START TEXT BLOCK
MSE formula in Neural Network applications In Neural Network examples that I have seen online - sometimes the Mean Square Error is presented as
$$ 
MSE =  \frac{{1}}{2n}  \sum_{i}^{n} ( \widehat{y_i} -y_i)^2 \quad (1)
$$
and other times
$$ 
MSE =  \frac{{1}}{2}  \sum_{i}^{n} ( \widehat{y_i} -y_i)^2 \quad (2)
$$
Where I guess $n$ is the number of output nodes. 
Which one is the correct formula to use? Are we minimizing the total error or the "average" error between each output as in linear regression?
Also, bonus question: Do we really need to multiply by $1/2$? In my opinion, it is not that much more convenient than multiplying by $2$ when we take the derivative. 
Thank you
Update based on feedback below
$$ 
MSE =  \frac{{1}}{n}  \sum_{i}^{n} (y_i - \widehat{y_i})^2 \quad (3)
$$
Where $y_i$ is the desired Neural Network output, and $\widehat{y_i}$ is the neural network output.
 A: It's perfectly straightforward, I think:
To get mean square error, you take the errors ($y_i-\hat{y}_i$ -- and no, the error is not $\hat{y}_i-y_i$), you square them and then take their mean. Mean-square-error, just like it says on the label.
So, correctly, $MSE =  \frac{{1}}{n}  \sum_{i}^{n} (  y_i-\hat{y_i})^2$
(Anything else will be some other object)
If you don't divide by $n$, it can't really  be called a mean; without $\frac{1}{n}$, that's a sum not a mean. 
The additional factor of $\frac12$ means that it isn't MSE either, but half of MSE.
That said, you can halve it or double it, multiply by $n$ and so on without changing the argmin so if that's all you're doing that won't matter -- but a statistician does more with MSE than merely minimize it, so to me it matters to call things by their right names.
If - and here I address the authors you're reading, not you the innocent asker - you want to halve MSE, call it half-MSE. If you calculate SSE, say so. Don't play silly games with perfectly descriptive terms because you can't be bothered to type 5 extra characters. It's not hard!
END TEXT BLOCK
START ENTRIES SHOWN
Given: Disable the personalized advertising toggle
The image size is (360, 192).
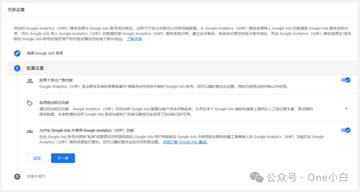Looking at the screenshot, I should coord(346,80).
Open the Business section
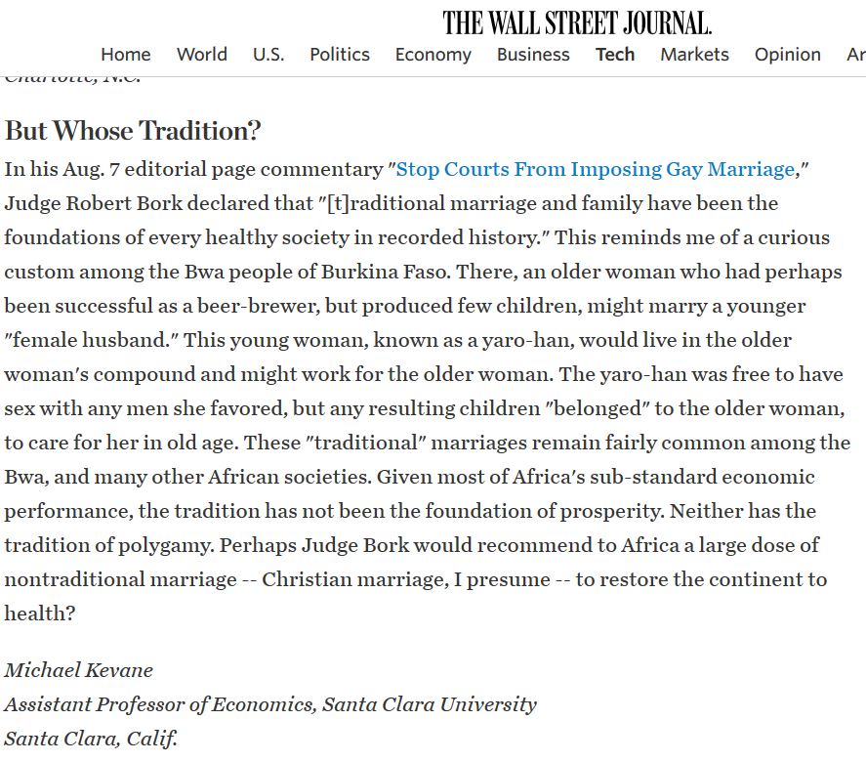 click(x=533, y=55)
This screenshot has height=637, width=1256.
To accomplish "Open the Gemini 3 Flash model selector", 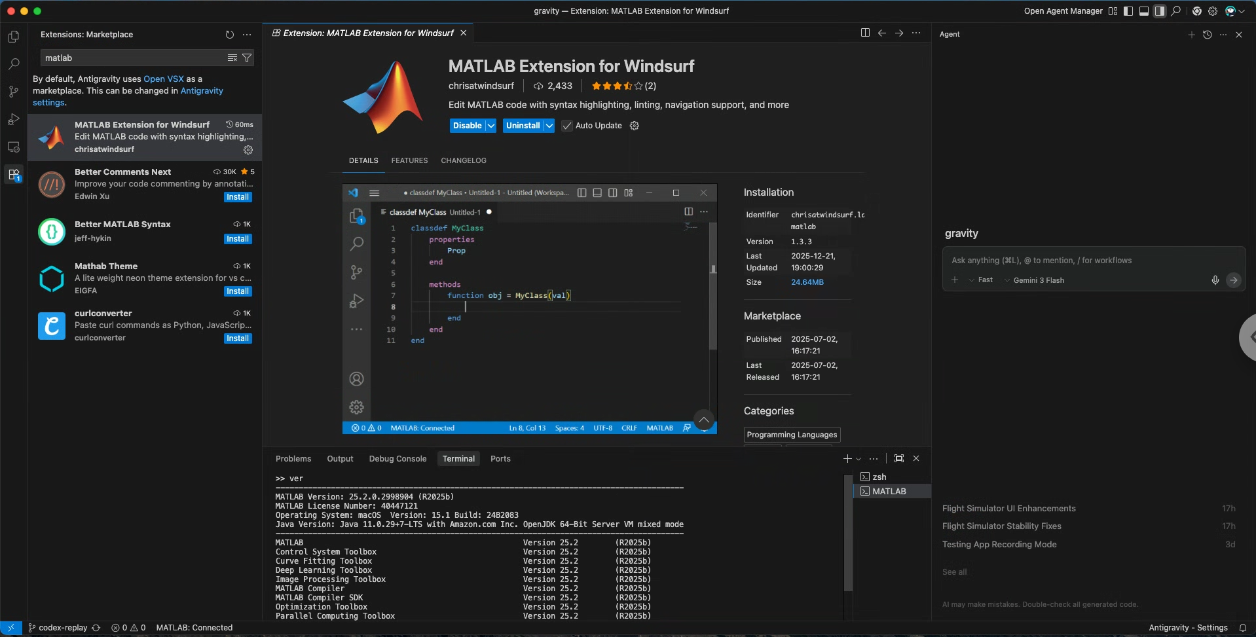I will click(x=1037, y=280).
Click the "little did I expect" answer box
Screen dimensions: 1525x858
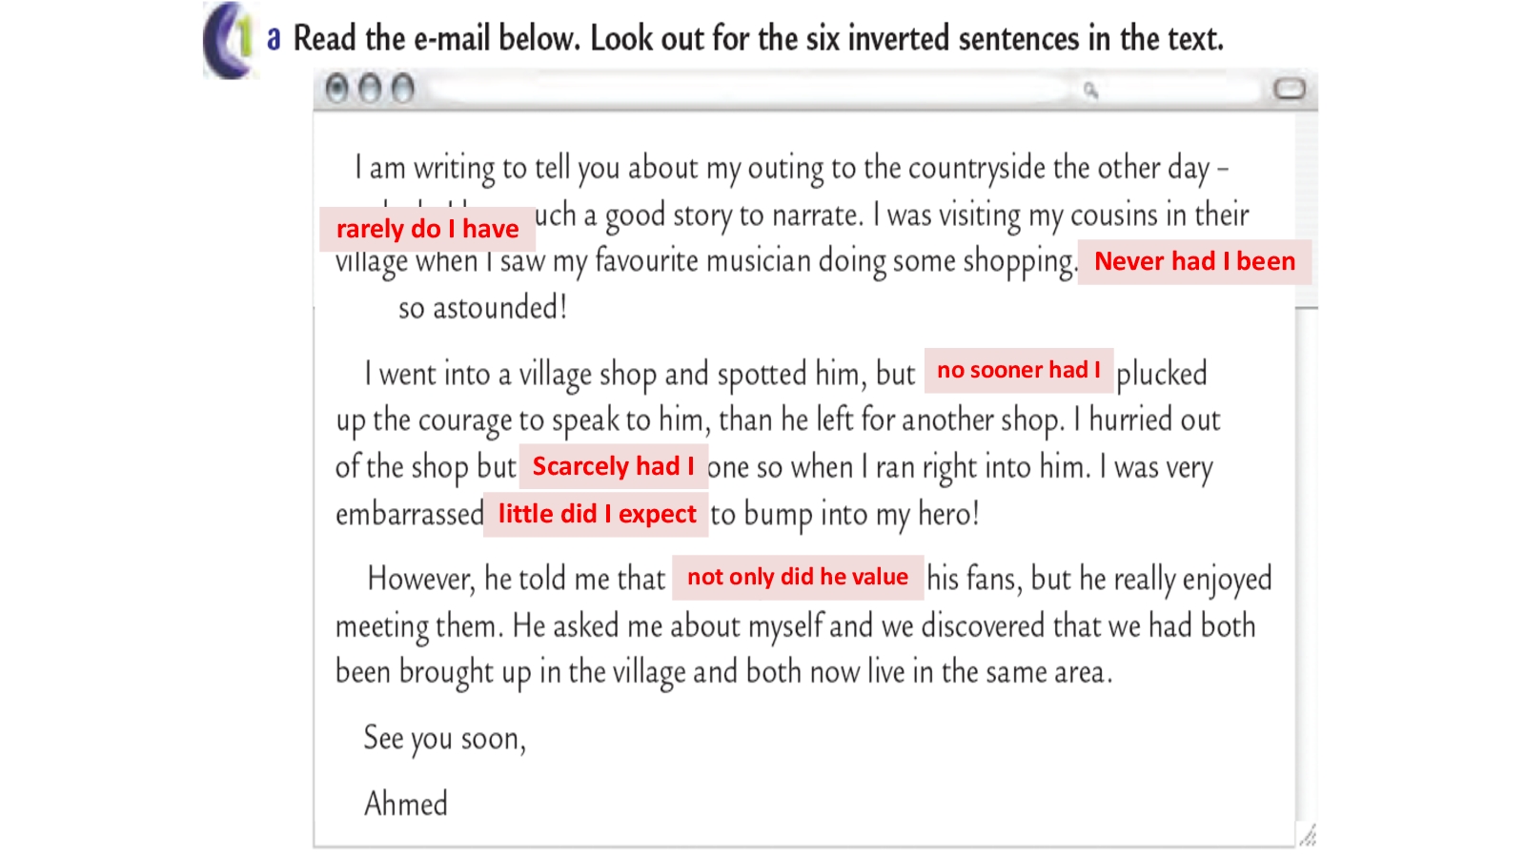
END ENTRIES SHOWN
START ENTRIES SHOWN
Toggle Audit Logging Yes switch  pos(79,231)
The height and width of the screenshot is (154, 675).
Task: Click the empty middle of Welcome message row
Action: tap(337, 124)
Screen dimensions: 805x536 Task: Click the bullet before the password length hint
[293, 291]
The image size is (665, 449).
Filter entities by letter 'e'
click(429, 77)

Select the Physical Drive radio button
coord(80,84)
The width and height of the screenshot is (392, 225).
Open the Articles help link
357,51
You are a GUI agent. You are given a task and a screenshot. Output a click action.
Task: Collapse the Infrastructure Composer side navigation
END ENTRIES SHOWN
START ENTRIES SHOWN
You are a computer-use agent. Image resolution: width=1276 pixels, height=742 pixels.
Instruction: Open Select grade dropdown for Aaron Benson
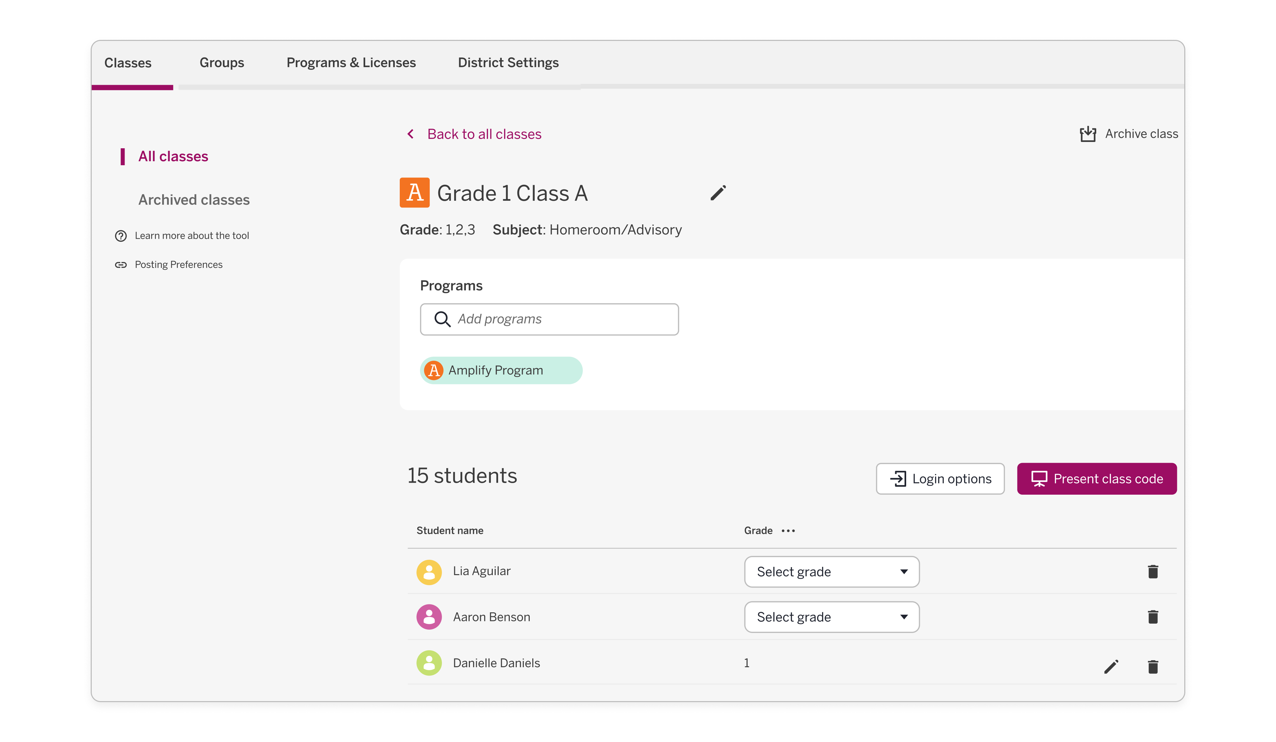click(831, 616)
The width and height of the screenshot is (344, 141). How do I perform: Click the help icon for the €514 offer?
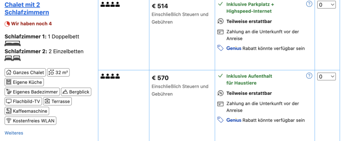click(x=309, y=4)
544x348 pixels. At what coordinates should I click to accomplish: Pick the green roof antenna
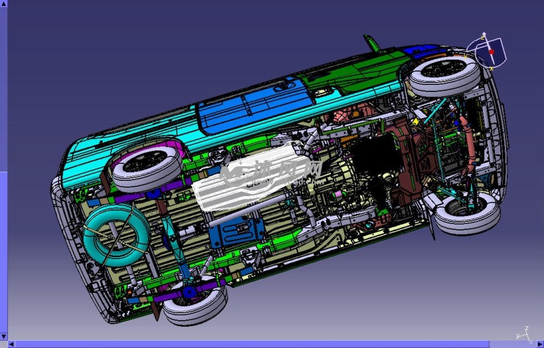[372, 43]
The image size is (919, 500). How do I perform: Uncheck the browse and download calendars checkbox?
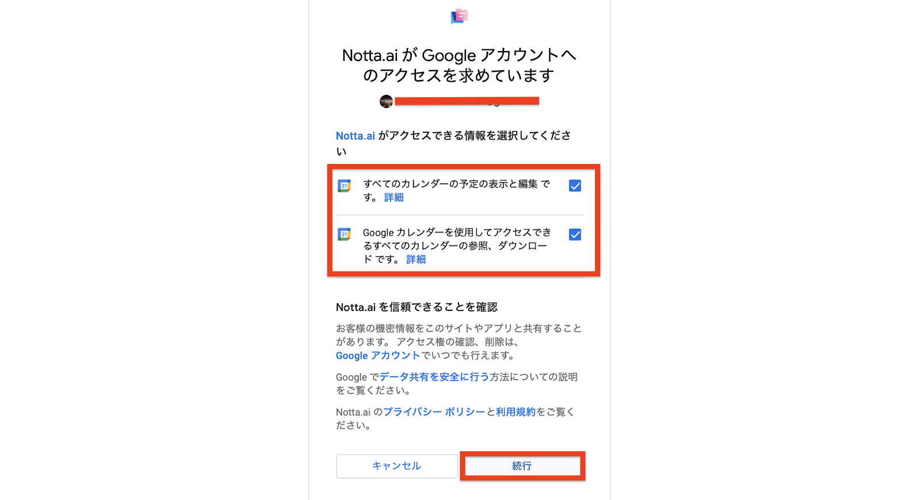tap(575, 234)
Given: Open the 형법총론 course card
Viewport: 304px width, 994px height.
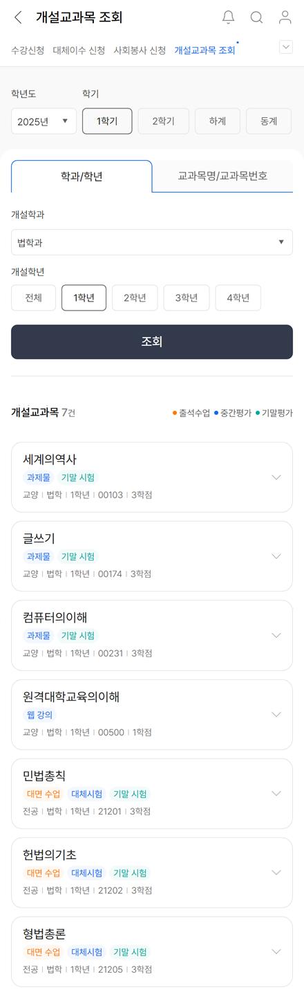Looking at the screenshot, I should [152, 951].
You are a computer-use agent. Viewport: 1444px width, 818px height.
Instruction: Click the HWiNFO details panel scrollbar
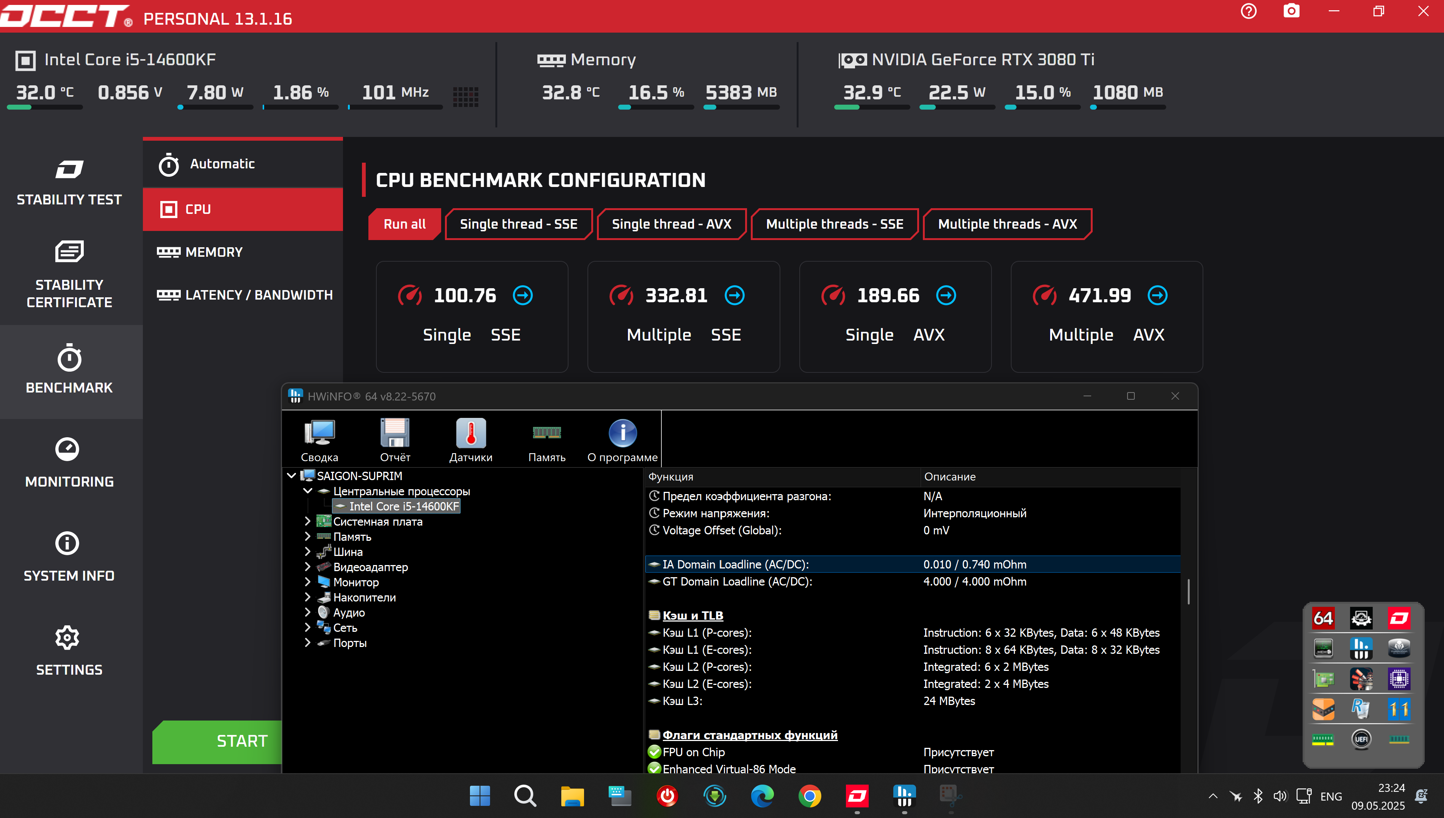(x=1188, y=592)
END ENTRIES SHOWN
Please set down word for word the passage of the text on the MSE formula above, from "Which one is" up to and including "on the label.".

Which one is the correct formula to use? Are we minimizing the total error or the "average" error between each output as in linear regression?
Also, bonus question: Do we really need to multiply by $1/2$? In my opinion, it is not that much more convenient than multiplying by $2$ when we take the derivative. 
Thank you
Update based on feedback below
$$ 
MSE =  \frac{{1}}{n}  \sum_{i}^{n} (y_i - \widehat{y_i})^2 \quad (3)
$$
Where $y_i$ is the desired Neural Network output, and $\widehat{y_i}$ is the neural network output.
 A: It's perfectly straightforward, I think:
To get mean square error, you take the errors ($y_i-\hat{y}_i$ -- and no, the error is not $\hat{y}_i-y_i$), you square them and then take their mean. Mean-square-error, just like it says on the label.